2) All categories are worth the same. Winning the points category is just like winning the Blocks category. I thought that I said this already but it doesn't hurt to repeat it.

3) PRs are based on averages. That means how much better is a player over the average player.

4) Previous performance is still the best indication of future performance. For exceptional situtations, you can make projections which should be highly tied into how many minutes a baller is expected to play this season.

5) Number of categories, number of starters, and number of players in your league matters. There is no one size fits all. The average player in a 10 (starters) x15 (players) league is much different that an average player in a 10x10 league.

6) There is no additional premiums for positional eligibility (centers are usually the most valuable), although there are ways to adjust for that. I'll get to that one of these days.

Next post will be on what you need to actually get down with it.

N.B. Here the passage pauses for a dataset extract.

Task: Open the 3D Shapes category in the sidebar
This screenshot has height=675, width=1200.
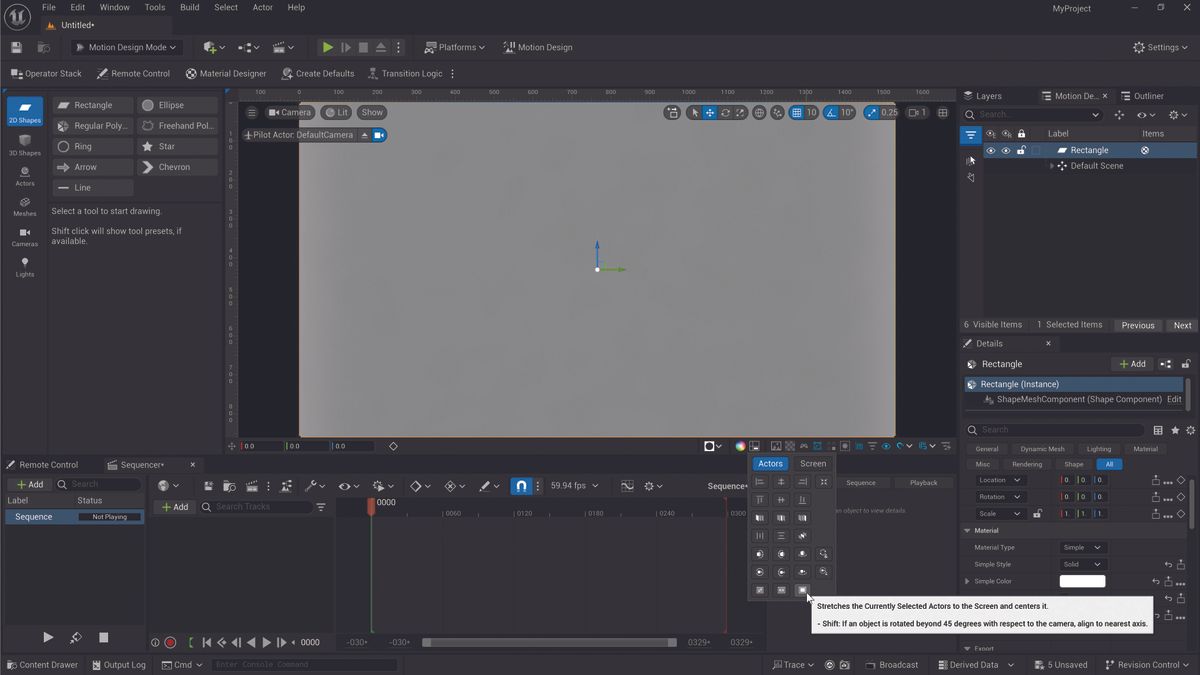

Friday, September 16, 2005

To be a successful fantasy b-ball player, there is nothing more important than a player rater. There are many people that think that they know the players well enough and do not need a player rater. Those are probably the same people that pick Shaq instead of Marion or Jamison way ahead of Kurt Thomas. Needless to say, based on last year, Marion and Thomas were the better fantasy players. If you take a look at any player rater, the numbers do not lie. That's how you find the next Doug Christie, Eddie Jones and AK-47 of yester-year. Incidentally, there's someone that looks like the old Christie and Jones this year. That person is Iguodala. He's not going to score 20 points but he is going to be above average in every other category.

You can probably find a player rater in your fantasy league pages. However, those may not be your best bet. For example, Yahoo's player rater sucks period. One PR that is free and useful is the Basketball Monster PR. It is one of the few PRs that allows you to customize your categories and roster size (which is usually one of the overlooked things). Espn.com has a pretty useful and widely used player rater but it is no longer for free. I prefer the Basketball Monster PR anyway. For the avid baller who wants to squeeze out any advantage that he can, the only way is to construct your own PR, which can be easily done using Excel. Regardless of what you decide to do, consult your player rater before you draft. You will not be disappointed.